• _WHAT NEEDS TO BE DONE_:
Reproduce the listing below exactly, except for its pictures.

• _RECORD EXTRACTS_:
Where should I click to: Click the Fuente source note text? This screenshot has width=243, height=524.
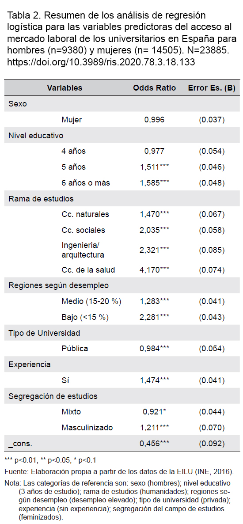tap(119, 472)
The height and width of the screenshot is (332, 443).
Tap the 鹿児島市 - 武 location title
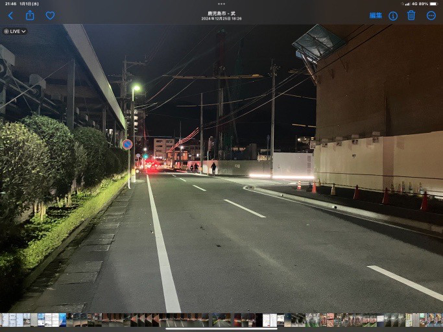pos(221,13)
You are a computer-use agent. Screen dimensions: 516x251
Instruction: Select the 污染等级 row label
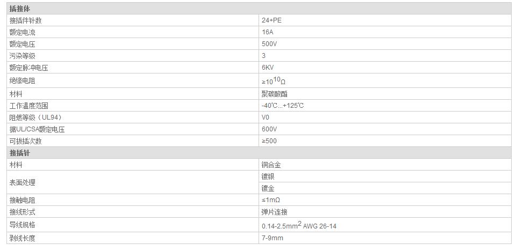[x=22, y=56]
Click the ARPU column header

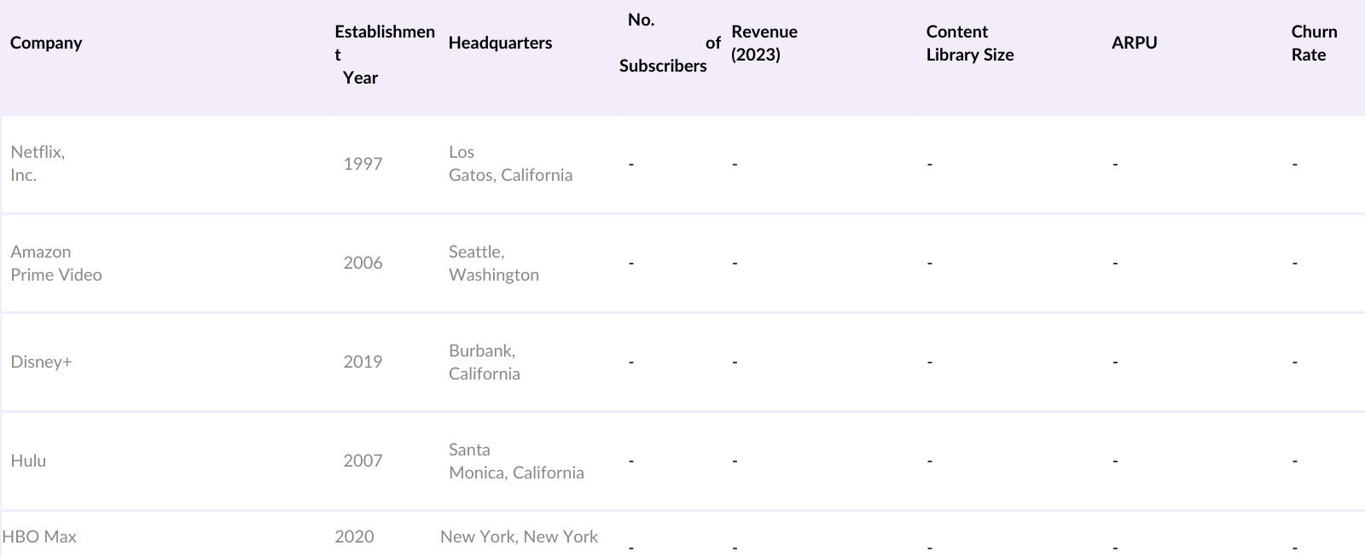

• _EXPECTED ANSWER_:
Where should I click to: Click the Fuente source note text? This screenshot has width=243, height=524.
tap(119, 472)
The height and width of the screenshot is (332, 443).
Tap the 鹿児島市 - 武 location title
pos(221,13)
You are a computer-use agent. Screen dimensions: 516x251
Instruction: Select the 污染等级 row label
[x=22, y=56]
Click the ARPU column header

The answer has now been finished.